Bei den Kisten als Bildträger denken wir natürlich sofort an Joseph Cornell, den amerikanischen Experimentalbildhauer, oder an Reliquienschreine, allerdings ohne jeglichen Pomp der dort üblichen Gold- und Edelsteinbesätze; denn bei Hocke sind es pure, einfache Materialien. Die Kunstgeschichte gab einer früheren Kunstbewegung mit ähnlichen Prämissen treffend den Namen "art brut". Während Hockes kleine Kästen und Wandvitrinen nur nach einer Seite, nämlich der Schauseite hin, für unseren Betrachterblick geöffnet sind und gleichzeitig recht hermetisch wirken, sind ihre Raumarbeiten, etwa das "Gästezimmer", so offen und transparent, dass wir vor dem inneren Auge beinahe schon wieder Begrenzungswände errichten, um die Arbeit formal und optisch, ja um sie auch intellektuell fassen zu können. So stehen die Antagonismen Abgeschlossenheit und Durchdringung in ihrem Werk gleichberechtigt nebeneinander.

Doch es gibt auch zweidimensionale Werke: Die Hände auf dem Einladungskartenmotiv etwa sind Details von jahrhundertealten Gemälden aus den Gemäldegalerien dieser Welt, die Nataly Hocke mit Fokus auf die Hände der Dargestellten abfotografiert und auf diese Weise verdichtet hat. In der Konzentration und Kombination ist dies religiöser Fingerzeig und multiple Geste zugleich, somit ein Verweis auf unsere westliche, christlich-kulturelle Prägung und "Leitkultur" oder auch auf die übliche Handarbeit, die zu Zeiten von Renaissance und Barock herrschte. Denn darauf verweisen diese Hände wiederum modellhaft, auch wenn sie vermeintlich göttlichen Ursprungs sind. Heute hingegen berühren unsere Fingerspitzen überwiegend Computertastaturen oder wischen vorsichtig über Smartphone-Screens; nur wer noch selbst gärtnert, schneidert oder bildhauert, schöpft die kreativen Möglichkeiten der eigenen Hand aus. Dabei folgt aus dem Greifen, das lernen wir alle unbewusst bereits im Babyalter, erst das Begreifen. Doch diese Kenntnis und die Notwendigkeit ihrer Umsetzung im Alltagsleben erreicht uns kaum mehr. In Hockes Fotocollage sehen wir einige ungelenke Verschränkungen oder zärtliche Berührungen zwischen größeren und kleinen Händen, die motivisch auf Maria und den Christusknaben zurückzuführen sind. Diese Interaktion der Hände und Finger ist neben den zeigenden oder gar segnenden Gesten der entscheidende Hinweis auf das Miteinander unseres kollektiven menschlichen Handelns – und zuletzt der Verweis auf den wichtigsten Körperteil der Bildhauer.

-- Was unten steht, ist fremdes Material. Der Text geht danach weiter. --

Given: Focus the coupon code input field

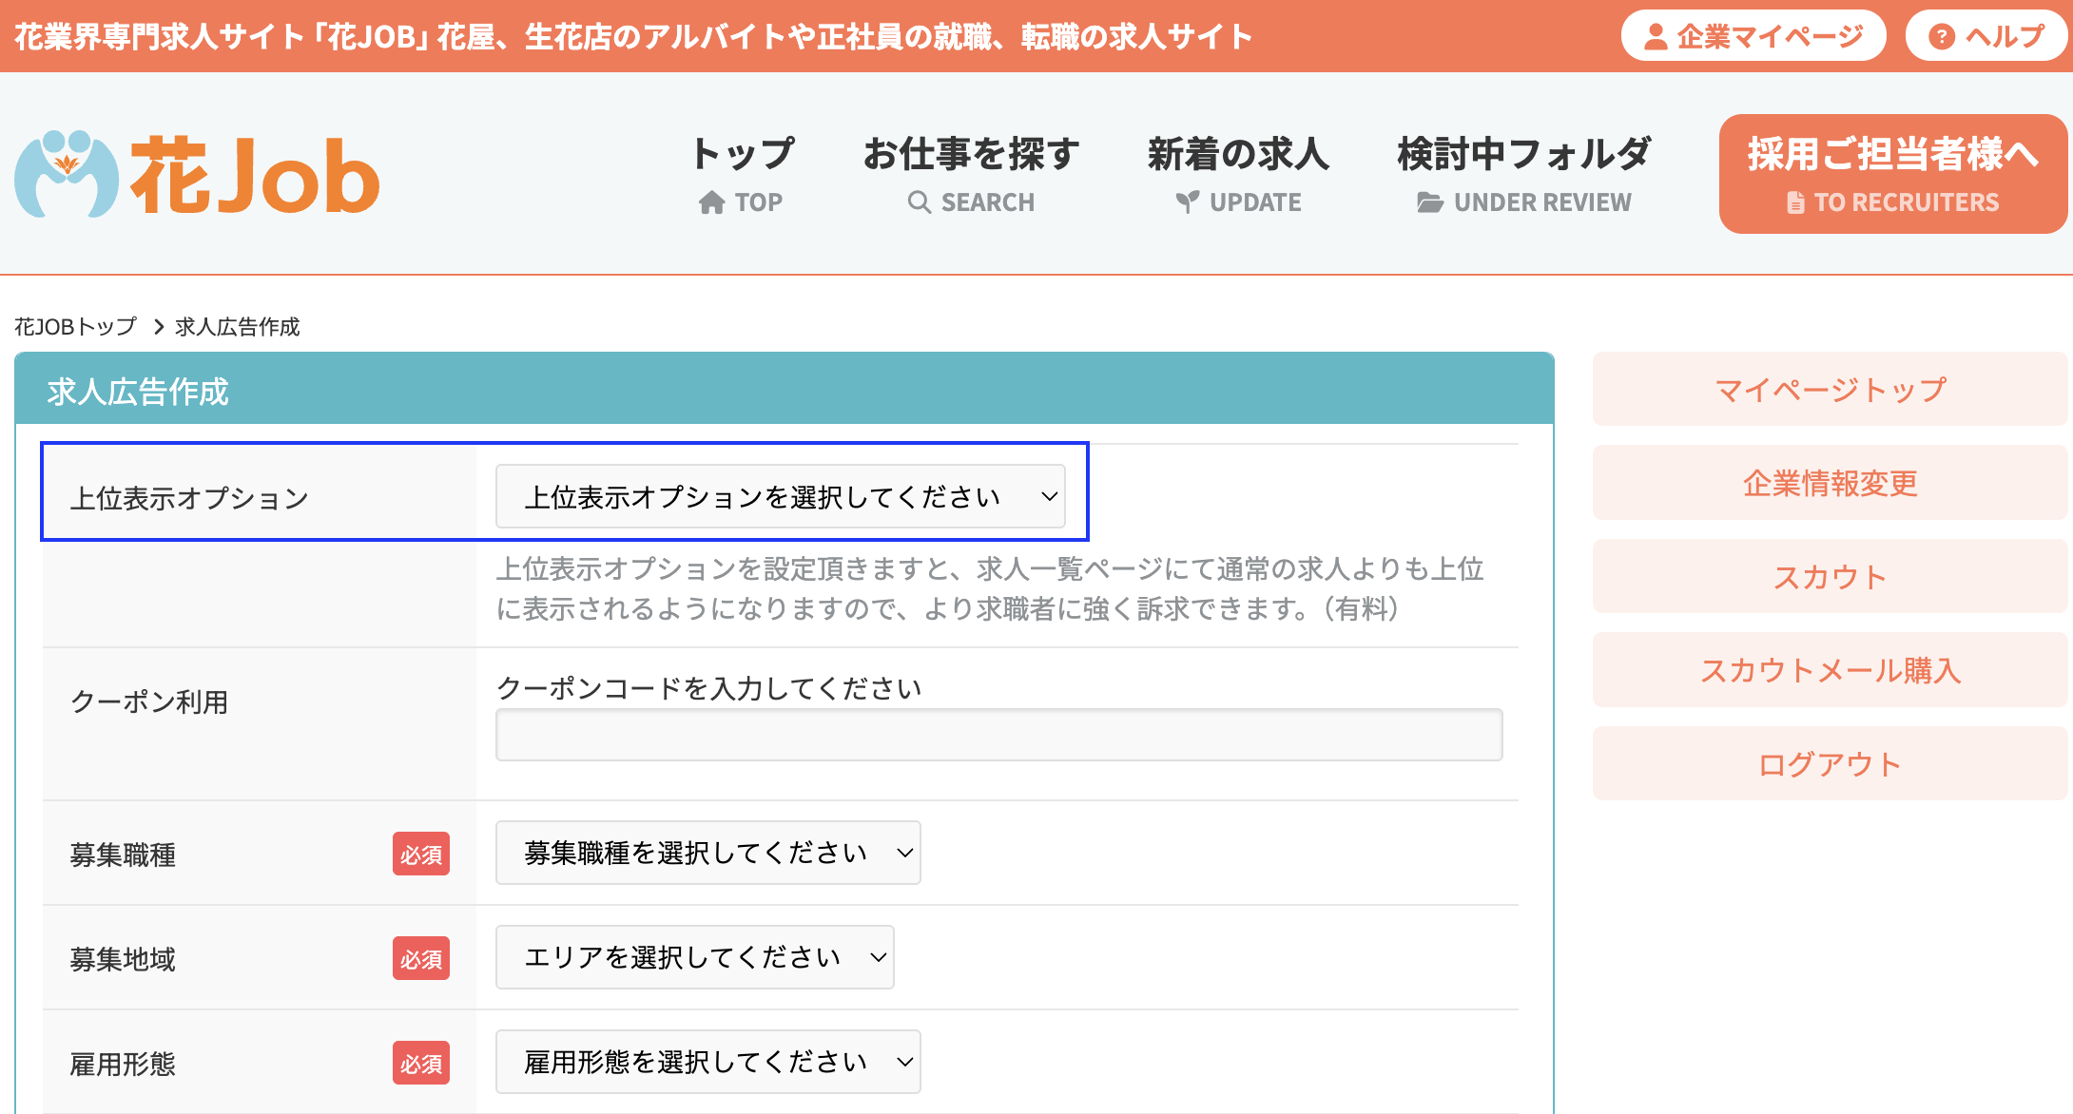Looking at the screenshot, I should coord(998,735).
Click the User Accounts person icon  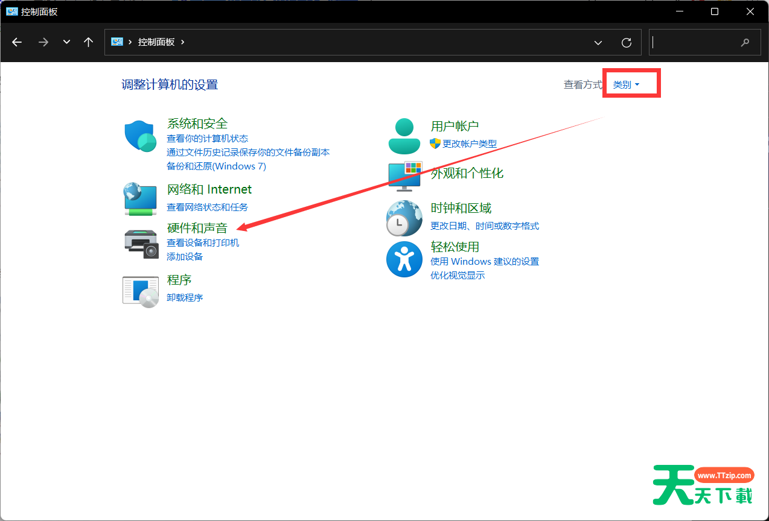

Anhand ihrer jüngeren Arbeit "Welterbe" soll stellvertretend Hockes Arbeitsprozess und Intention aufgezeigt werden: wir sehen mehrere winzige Gesteinsbrocken hinter einer runden Aussparung im Glas, die eine kleinen, weiß lasierte Holzkiste abschließt. Die Tuffsteinbruchstücke stammen vom Herkulesmonument in Kassel, der Heimatstadt der Künstlerin. Der schlossartige Unterbau für die monumentale Bronzefigur ist vor etwa 300 Jahren aus Tuffstein gefertigt worden und bröckelt inzwischen langsam vor sich hin. Nichtsdestotrotz zählt das wuchtige Monument möglicherweise bald zum Weltkulturerbe, nachdem jüngst ein offizieller Antrag gestellt wurde; so entstand auch der knappe Titel für das Bildobjekt. Vor Ort aufgesammelte Steinchen vom fragilen Monument nähte Hocke später mit Seidenfäden auf die Rückwand des Präsentationskastens, der wiederum von ihr aus einem alten hölzernen Türrahmen einer Galerie in der Auguststraße umgebaut wurde, bevor diese in einen modernen "white cube" umgestaltet wurde. Das Glas vor dem Kasten hat Hocke zunächst mit weißer Farbe bemalt und anschließend mittig einen Kreis freigekratzt, um die Transparenz zumindest partiell für die Sichtscheibe wiederherzustellen. So arbeitet die Künstlerin bei einem Werk häufig an mehreren Themen gleichzeitig, hier besticht die mehrfache künstlerische Transformation, die sowohl inhaltlich als auch räumlich funktioniert.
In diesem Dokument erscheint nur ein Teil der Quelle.